The expected output is a verbatim reprint of the lines from the beginning of the data that follows through the line that contains "This screenshot has height=603, width=900.".
----- GIVEN RECORDS -----
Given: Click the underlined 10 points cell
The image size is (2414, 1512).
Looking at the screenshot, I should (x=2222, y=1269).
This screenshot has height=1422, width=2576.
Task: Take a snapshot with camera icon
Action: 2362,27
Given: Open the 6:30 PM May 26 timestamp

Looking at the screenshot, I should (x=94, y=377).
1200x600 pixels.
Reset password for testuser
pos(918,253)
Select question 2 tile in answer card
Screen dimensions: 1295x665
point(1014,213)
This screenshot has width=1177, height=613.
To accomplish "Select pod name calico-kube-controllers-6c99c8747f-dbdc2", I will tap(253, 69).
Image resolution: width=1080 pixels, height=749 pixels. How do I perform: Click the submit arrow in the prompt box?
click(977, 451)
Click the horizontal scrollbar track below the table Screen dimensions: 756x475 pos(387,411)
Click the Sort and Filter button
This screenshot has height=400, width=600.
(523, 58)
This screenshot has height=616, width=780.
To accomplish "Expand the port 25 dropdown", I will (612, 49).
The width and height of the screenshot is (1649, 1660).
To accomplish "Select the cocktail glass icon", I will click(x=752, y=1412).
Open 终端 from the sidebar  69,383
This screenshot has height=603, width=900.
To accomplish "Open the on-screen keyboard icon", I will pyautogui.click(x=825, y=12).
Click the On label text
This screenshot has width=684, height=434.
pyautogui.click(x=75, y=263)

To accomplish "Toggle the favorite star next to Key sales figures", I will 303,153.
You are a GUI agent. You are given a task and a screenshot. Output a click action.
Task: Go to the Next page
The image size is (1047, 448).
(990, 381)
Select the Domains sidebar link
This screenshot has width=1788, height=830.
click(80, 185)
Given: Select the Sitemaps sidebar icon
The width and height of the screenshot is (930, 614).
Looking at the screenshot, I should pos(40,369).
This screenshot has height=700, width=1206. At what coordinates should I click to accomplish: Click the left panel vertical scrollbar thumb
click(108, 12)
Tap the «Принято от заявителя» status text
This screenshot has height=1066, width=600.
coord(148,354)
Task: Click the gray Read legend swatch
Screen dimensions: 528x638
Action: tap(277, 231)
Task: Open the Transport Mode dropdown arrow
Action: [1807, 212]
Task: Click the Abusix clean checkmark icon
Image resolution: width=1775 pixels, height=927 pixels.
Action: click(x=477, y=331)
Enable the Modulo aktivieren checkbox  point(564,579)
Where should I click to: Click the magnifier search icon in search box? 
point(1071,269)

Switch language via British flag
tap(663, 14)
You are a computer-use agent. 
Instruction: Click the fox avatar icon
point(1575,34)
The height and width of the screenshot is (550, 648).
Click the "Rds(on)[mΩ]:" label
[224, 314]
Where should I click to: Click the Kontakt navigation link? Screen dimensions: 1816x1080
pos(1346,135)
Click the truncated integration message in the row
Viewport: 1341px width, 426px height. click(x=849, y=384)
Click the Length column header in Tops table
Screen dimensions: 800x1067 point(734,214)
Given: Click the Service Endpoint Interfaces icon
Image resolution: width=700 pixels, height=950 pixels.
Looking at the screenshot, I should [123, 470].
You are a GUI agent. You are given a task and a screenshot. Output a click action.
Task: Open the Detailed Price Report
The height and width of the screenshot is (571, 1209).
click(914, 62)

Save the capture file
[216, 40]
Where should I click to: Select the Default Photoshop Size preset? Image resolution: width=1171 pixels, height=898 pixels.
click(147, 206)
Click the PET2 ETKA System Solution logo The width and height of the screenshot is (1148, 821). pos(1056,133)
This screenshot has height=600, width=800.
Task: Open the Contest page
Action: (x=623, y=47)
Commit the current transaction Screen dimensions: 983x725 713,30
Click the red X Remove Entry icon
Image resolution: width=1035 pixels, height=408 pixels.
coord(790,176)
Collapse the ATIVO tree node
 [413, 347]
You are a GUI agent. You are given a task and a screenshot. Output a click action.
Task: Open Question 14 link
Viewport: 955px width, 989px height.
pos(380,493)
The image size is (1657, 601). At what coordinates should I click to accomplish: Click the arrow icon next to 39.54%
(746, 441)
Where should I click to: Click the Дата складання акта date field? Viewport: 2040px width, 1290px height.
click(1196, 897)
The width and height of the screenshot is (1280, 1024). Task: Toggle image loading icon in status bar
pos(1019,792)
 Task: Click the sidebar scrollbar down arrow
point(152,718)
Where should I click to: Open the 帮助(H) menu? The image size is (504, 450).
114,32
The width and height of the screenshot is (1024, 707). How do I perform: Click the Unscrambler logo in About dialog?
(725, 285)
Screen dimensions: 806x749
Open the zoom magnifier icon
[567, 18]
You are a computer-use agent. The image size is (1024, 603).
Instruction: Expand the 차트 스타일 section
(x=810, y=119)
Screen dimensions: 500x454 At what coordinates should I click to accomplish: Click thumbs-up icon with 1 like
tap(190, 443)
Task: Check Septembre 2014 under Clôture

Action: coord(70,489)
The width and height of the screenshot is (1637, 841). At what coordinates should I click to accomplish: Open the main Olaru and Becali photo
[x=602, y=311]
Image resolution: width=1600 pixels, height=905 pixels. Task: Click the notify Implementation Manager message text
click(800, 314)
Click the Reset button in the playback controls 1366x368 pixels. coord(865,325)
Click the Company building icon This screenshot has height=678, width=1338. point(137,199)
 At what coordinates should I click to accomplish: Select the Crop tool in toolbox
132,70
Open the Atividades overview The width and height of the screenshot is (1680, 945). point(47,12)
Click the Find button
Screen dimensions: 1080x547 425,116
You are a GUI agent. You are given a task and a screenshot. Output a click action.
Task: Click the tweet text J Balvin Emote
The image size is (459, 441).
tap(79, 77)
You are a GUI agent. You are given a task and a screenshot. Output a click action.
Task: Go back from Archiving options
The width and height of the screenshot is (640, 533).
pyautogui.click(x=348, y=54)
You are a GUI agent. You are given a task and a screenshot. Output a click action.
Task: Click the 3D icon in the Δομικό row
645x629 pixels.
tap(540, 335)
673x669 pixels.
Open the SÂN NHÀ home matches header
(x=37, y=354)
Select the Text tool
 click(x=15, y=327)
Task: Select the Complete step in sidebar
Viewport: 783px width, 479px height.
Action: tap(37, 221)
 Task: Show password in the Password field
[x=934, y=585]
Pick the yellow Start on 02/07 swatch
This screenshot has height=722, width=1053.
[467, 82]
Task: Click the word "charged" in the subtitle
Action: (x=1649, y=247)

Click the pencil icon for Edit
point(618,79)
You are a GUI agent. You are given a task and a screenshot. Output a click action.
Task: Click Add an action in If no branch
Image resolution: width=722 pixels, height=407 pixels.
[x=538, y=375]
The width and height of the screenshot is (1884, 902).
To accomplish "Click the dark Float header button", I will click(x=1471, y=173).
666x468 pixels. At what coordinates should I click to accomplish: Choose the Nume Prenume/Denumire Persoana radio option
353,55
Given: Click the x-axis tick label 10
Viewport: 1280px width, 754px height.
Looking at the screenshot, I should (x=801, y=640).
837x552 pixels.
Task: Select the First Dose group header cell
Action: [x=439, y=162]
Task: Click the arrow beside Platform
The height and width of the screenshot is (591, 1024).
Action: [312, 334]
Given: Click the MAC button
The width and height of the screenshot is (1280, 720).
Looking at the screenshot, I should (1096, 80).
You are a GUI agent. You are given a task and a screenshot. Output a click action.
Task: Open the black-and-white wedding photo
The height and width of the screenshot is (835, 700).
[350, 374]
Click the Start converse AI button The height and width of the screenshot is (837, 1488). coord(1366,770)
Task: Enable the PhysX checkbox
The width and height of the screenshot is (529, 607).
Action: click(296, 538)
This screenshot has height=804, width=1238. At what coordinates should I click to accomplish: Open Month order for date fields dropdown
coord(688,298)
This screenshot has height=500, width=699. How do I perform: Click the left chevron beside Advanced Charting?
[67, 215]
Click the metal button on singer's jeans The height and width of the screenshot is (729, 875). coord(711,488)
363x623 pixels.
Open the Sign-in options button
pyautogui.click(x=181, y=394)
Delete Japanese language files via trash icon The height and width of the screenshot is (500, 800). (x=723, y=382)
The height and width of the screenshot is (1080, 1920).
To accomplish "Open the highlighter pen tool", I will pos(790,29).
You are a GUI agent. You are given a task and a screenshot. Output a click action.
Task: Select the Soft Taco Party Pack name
-----
### ANSWER SPACE
Given: Click the underlined 10 points cell
The image size is (2414, 1512).
Looking at the screenshot, I should (x=2222, y=1269).
This screenshot has height=1422, width=2576.
Task: Take a snapshot with camera icon
Action: 2362,27
Given: Open the 6:30 PM May 26 timestamp

Looking at the screenshot, I should (x=94, y=377).
1200x600 pixels.
Reset password for testuser
pos(918,253)
Select question 2 tile in answer card
Screen dimensions: 1295x665
point(1014,213)
This screenshot has width=1177, height=613.
To accomplish "Select pod name calico-kube-controllers-6c99c8747f-dbdc2", I will tap(253, 69).
Image resolution: width=1080 pixels, height=749 pixels. How do I perform: Click the submit arrow in the prompt box?
click(977, 451)
Click the horizontal scrollbar track below the table Screen dimensions: 756x475 pos(387,411)
Click the Sort and Filter button
This screenshot has height=400, width=600.
(523, 58)
This screenshot has height=616, width=780.
To accomplish "Expand the port 25 dropdown", I will (612, 49).
The width and height of the screenshot is (1649, 1660).
To accomplish "Select the cocktail glass icon", I will click(x=752, y=1412).
Open 终端 from the sidebar  69,383
This screenshot has height=603, width=900.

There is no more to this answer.